This review contains spoilers. Our spoiler-free review is here.
Beowulf is a comparatively short Old English poem in which the hero of the Scyldingas (Shieldlings), Beowulf, fights three monsters; the mysterious demon Grendel, Grendel’s mother, and a dragon. The poem also features Hrothgar, king of Heorot, and various other warriors.
In order to be expanded into a 12-part first series and in the hope of making several more after that, the plot has naturally been pulled out quite substantially and the world of Beowulf, the newly-simply-spelled Herot and the Shieldings has, of course, been substantially expanded. Perhaps the most surprising development is the death in this first episode of the king Hrothgar, creating a much more complex political situation than that presented in the poem with a number of characters vying for power.
This first episode suggests that the series will be an interesting mix of the innovative and the traditional. I was briefly hopeful that Beowulf’s friend Breca might be his love interest, but within minutes of arrival at the village he was making eyes at a pretty (female) doctor, so I guess we’ll have to wait for someone to adapt The Epic Of Gilgamesh for a chance at an LGBTQ heroic lead.
On the other hand, the revelation that in the wake of Hrothgar’s death his wife Rheda has become Thane suggests a genuinely interesting slant on the often male-dominated swords ‘n’ monsters genre. Rheda is far from the only female character with a significant role here, as the Shieldlands appear to be impressively well-supplied with female doctors and blacksmiths, but her role as queen and the explicit tension that creates in a society still depicted as primarily patriarchal is intriguing and, hopefully that tension will come into play in future episodes.

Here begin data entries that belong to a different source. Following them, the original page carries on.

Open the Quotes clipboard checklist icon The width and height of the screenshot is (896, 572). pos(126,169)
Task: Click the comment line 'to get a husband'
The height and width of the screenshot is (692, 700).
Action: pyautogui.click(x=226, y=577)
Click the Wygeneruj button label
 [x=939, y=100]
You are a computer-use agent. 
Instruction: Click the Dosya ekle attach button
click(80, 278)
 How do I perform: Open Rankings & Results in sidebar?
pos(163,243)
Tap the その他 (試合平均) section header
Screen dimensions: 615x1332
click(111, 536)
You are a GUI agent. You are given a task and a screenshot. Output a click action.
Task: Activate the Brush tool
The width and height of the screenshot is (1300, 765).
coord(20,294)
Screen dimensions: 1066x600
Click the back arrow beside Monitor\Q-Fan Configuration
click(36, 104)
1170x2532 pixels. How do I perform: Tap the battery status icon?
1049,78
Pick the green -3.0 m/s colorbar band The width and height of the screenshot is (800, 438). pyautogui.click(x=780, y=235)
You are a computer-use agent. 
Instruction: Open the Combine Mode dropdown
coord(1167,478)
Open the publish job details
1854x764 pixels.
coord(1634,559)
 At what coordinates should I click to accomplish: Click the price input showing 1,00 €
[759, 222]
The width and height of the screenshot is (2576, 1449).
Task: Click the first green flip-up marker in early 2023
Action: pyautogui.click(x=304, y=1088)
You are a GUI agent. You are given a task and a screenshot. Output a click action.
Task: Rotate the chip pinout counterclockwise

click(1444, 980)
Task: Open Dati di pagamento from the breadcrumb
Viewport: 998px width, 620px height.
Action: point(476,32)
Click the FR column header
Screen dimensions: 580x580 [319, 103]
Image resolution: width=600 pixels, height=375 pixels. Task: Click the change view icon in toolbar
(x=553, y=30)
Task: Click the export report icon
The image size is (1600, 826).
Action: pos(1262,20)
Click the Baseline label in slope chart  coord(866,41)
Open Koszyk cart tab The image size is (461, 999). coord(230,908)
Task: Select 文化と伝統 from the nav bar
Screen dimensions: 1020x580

The use of the trolls, so far, also combines the familiar with the unfamiliar. On the one hand, the opening shots include one more or less lifted from The Lord Of The Rings, as we see trolls put to work pushing giant gates around as Beowulf rides into town. On the other hand, the treatment of the trolls as the episode goes on seems to suggest that these creatures have rather more personality than they are often allowed in various fantasy settings. In the source material, the relationships and motives of the monsters, particularly Grendel’s mother, are important, so hopefully this is a sign that the series is going to incorporate that sense that these ‘monsters’ are thinking and feeling creatures into its narrative. Non-humanoid monsters with personalities and motives of their own could be what makes this series stand out, for while not unique, such a depiction of these sorts of creatures is unusual in this sort of fantasy setting.
The characters are, out of necessity, presented in fairly broad strokes in this first episode. Beowulf is troubled but heroic; Breca is the cheeky sidekick; Rheda is firm and no-nonsense; Elvina and Lila are wary and defensive; Slean is sulky and aggressive, and anyone older than 35 and in the position of a servant or guard is unfailingly loyal. There are signs of humour and life in these characters though, and the performances are solid. Hopefully, as we get to know them better over the coming weeks, they will be fleshed out a bit from these foundations.
The series is beautifully shot with impressive set design, production values and, to my eye, special effects. (I am, I should confess, not that fussy when it comes to special effects on fantasy creatures – as long as they are not distractingly terrible I’m quite happy to suspend disbelief and go with it. These looked fine to me). If the next episodes are able to maintain this quality while working on expanding the depth of their characters, this should be a fun ride.